So off goes Romero with that brief, a camera and a boom mic, $37, 000 and three days of shooting time in a Pennsylvania amusement park. The 50-minute film that resulted was shown only a handful of times – likely proving too surreal and nightmarish to make for good church viewing – and was lost until 2017, whereupon it was restored and finally released.
So is The Amusement Park actually any good? Yes, though it’s probably interesting mostly for historical reasons. If you enjoy the on-the-nose social commentary that’s all over Dawn and Day of the Dead, then good news, because there’s plenty of it here. If you like how off-kilter Night of the Living Dead and Martin are, well then you ain’t seen nothing yet.
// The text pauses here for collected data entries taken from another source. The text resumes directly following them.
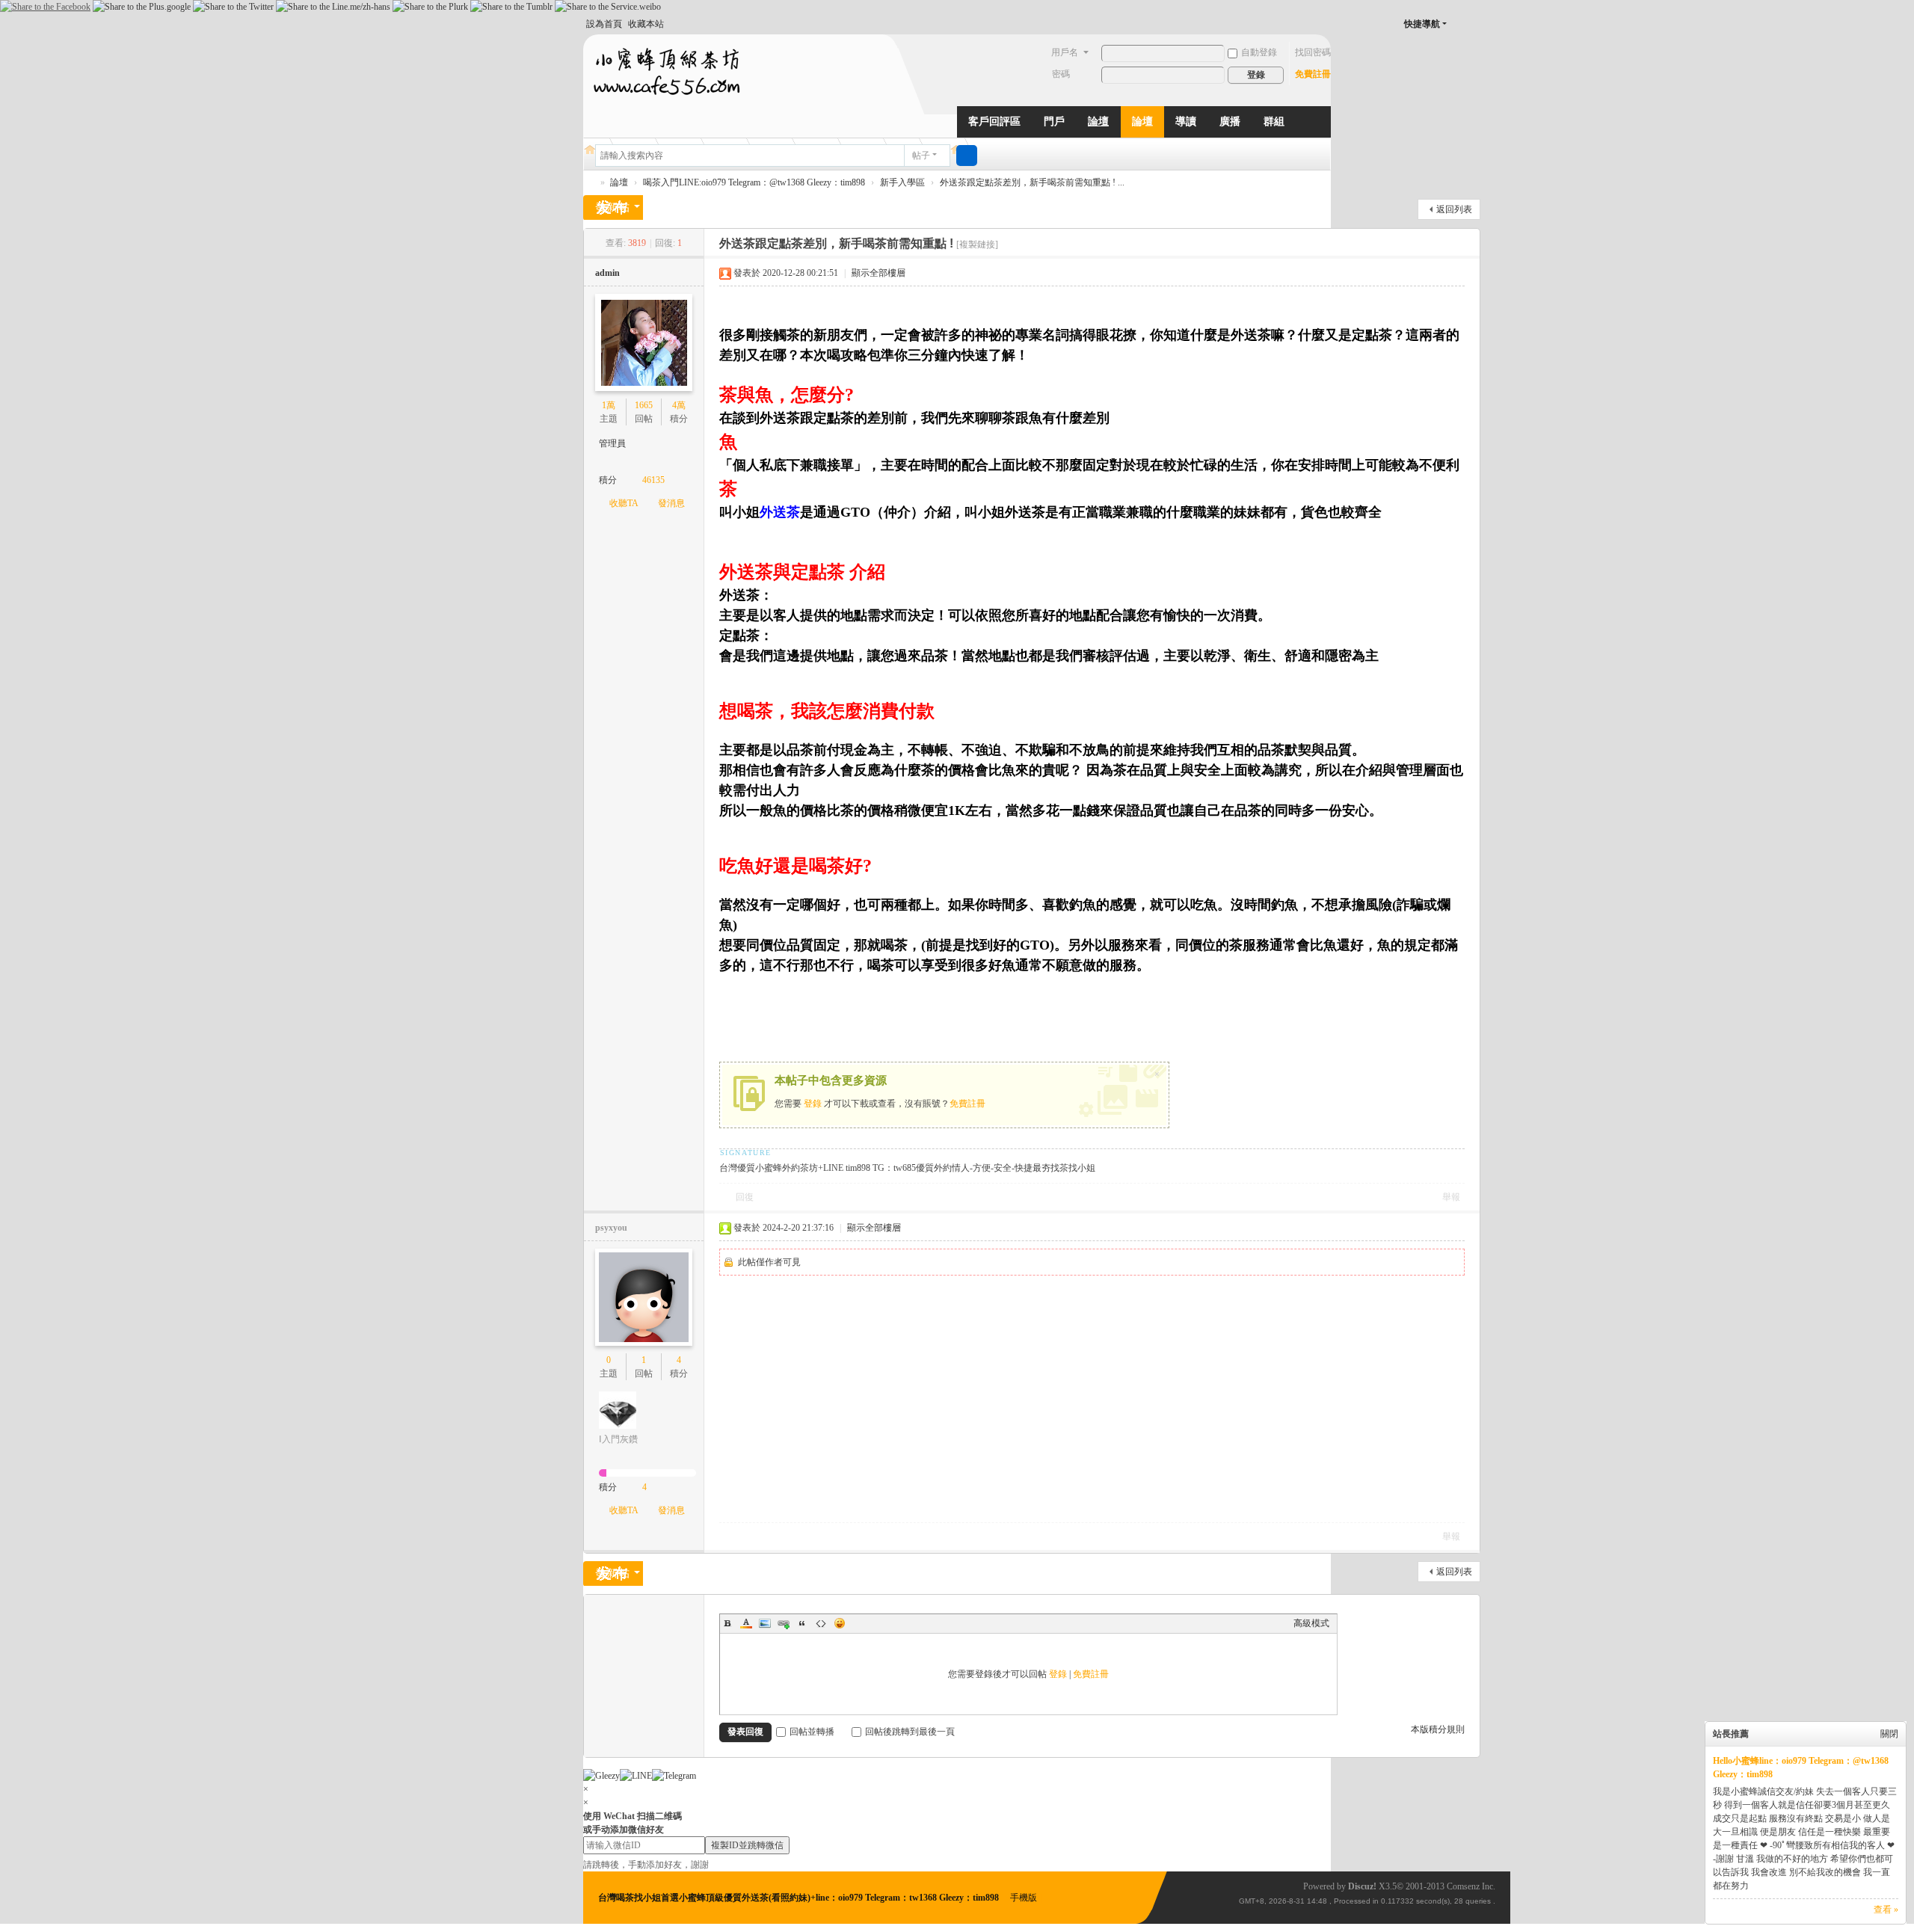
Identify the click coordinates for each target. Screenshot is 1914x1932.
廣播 (1229, 121)
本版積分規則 (1438, 1729)
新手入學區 (902, 182)
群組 (1274, 121)
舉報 (1451, 1197)
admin (607, 273)
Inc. (1488, 1886)
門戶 (1054, 121)
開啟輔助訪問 (1459, 24)
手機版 (1023, 1897)
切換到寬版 (1473, 30)
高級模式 (1311, 1623)
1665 (644, 405)
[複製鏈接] (977, 244)
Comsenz (1464, 1886)
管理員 (612, 443)
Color (746, 1623)
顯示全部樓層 (878, 273)
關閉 (1889, 1734)
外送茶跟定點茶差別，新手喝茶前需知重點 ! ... (1032, 182)
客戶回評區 (994, 121)
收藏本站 (646, 24)
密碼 (1061, 74)
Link (783, 1623)
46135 (653, 480)
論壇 (1098, 121)
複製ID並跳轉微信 (747, 1845)
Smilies (839, 1623)
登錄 (813, 1103)
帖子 (921, 155)
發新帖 (613, 207)
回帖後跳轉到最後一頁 (910, 1731)
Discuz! (1362, 1886)
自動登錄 (1259, 52)
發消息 (671, 503)
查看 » (1886, 1909)
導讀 (1185, 121)
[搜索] (966, 155)
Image (764, 1623)
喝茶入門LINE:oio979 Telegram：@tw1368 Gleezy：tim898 (754, 182)
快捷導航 (1422, 24)
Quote (802, 1623)
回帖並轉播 (812, 1731)
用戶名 (1064, 52)
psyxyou (611, 1227)
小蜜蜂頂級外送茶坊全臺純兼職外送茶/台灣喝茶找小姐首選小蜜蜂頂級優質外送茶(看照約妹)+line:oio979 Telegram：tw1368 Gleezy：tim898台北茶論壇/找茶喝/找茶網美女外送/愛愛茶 (589, 183)
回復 (745, 1197)
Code (820, 1623)
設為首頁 (604, 24)
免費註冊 (1313, 74)
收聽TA (623, 503)
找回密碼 (1313, 52)
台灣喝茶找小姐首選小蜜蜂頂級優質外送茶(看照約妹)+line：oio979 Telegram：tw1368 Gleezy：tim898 (799, 1897)
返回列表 (1454, 209)
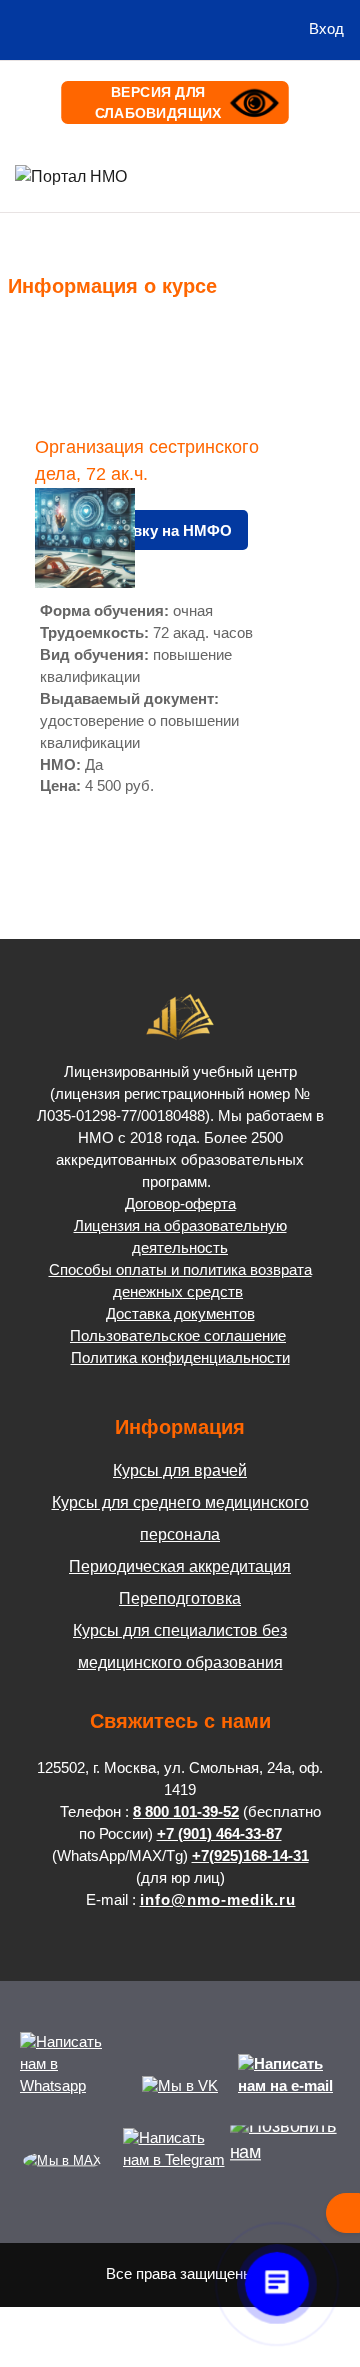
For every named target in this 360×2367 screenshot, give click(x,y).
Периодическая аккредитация (180, 1566)
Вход (326, 29)
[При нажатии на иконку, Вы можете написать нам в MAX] (62, 2160)
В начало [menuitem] (186, 175)
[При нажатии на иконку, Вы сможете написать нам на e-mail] (289, 2086)
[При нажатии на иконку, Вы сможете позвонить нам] (291, 2160)
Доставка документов (180, 1314)
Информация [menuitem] (279, 175)
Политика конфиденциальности (180, 1358)
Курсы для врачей (180, 1470)
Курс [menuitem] (41, 338)
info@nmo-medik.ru (218, 1900)
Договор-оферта (180, 1204)
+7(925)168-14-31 (250, 1856)
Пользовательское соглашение (178, 1336)
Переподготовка (180, 1598)
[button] (272, 30)
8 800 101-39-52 (186, 1812)
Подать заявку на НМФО (141, 531)
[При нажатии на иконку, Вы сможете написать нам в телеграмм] (174, 2160)
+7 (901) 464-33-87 (219, 1834)
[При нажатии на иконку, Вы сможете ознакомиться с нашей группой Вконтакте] (180, 2086)
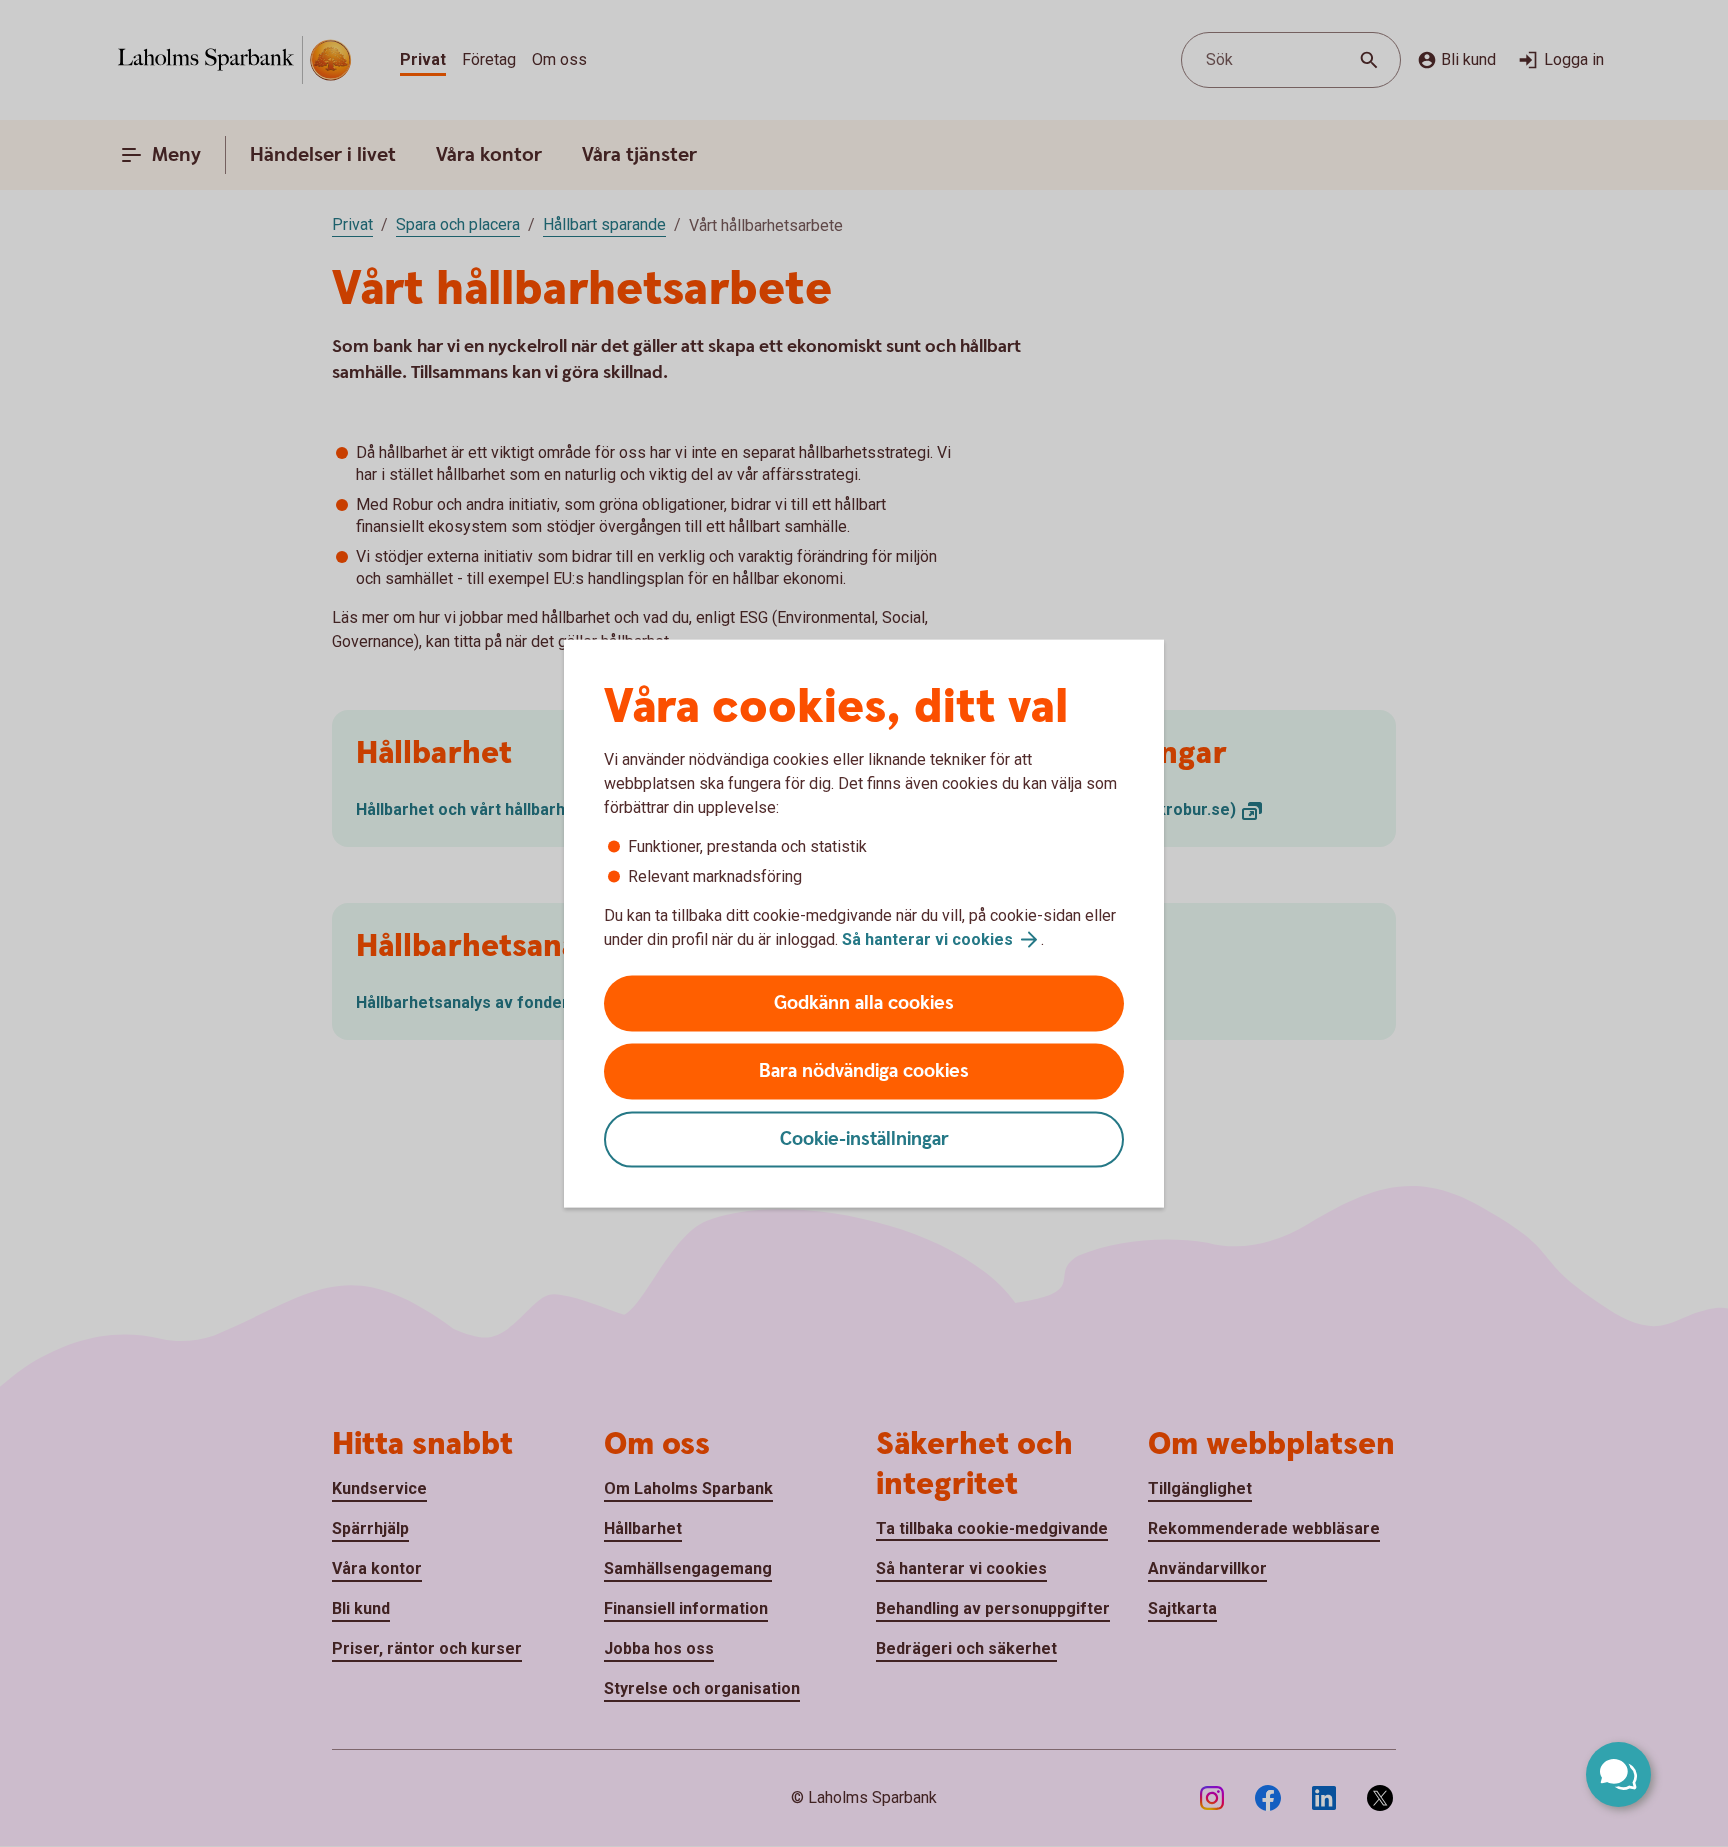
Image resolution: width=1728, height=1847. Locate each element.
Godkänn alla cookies (864, 1003)
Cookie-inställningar (864, 1139)
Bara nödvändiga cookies (864, 1071)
And if you’ve been enjoying the pretentious recent coining of “elevated horror”, you may be interested to see how far back that tradition goes.
Actor Lincoln Maazel – who played the would-be vampire hunter in Martin, and who lived to the age of 106, dying in 2009 – introduces the film as himself. “Here’s what you’re about to see, and here are some issues that you may wish to consider while watching”, that sort of thing. Then we see Maazel playing a confused, bruised and bloodied old man in a featureless white room, talking to his non-battered doppelgänger, who is insistent that he leave the white room. Next thing, we get to see Maazel essentially stumble through a number of bizarre, amusement-park-based setpieces of ignorance and cruelty. Romero’s signature sense of the satirical is in evidence, and around two-thirds of the way through the film is a digression about the state of housing in Pittsburgh. If that sounds appealing to you, then you probably know already whether this film’s for you.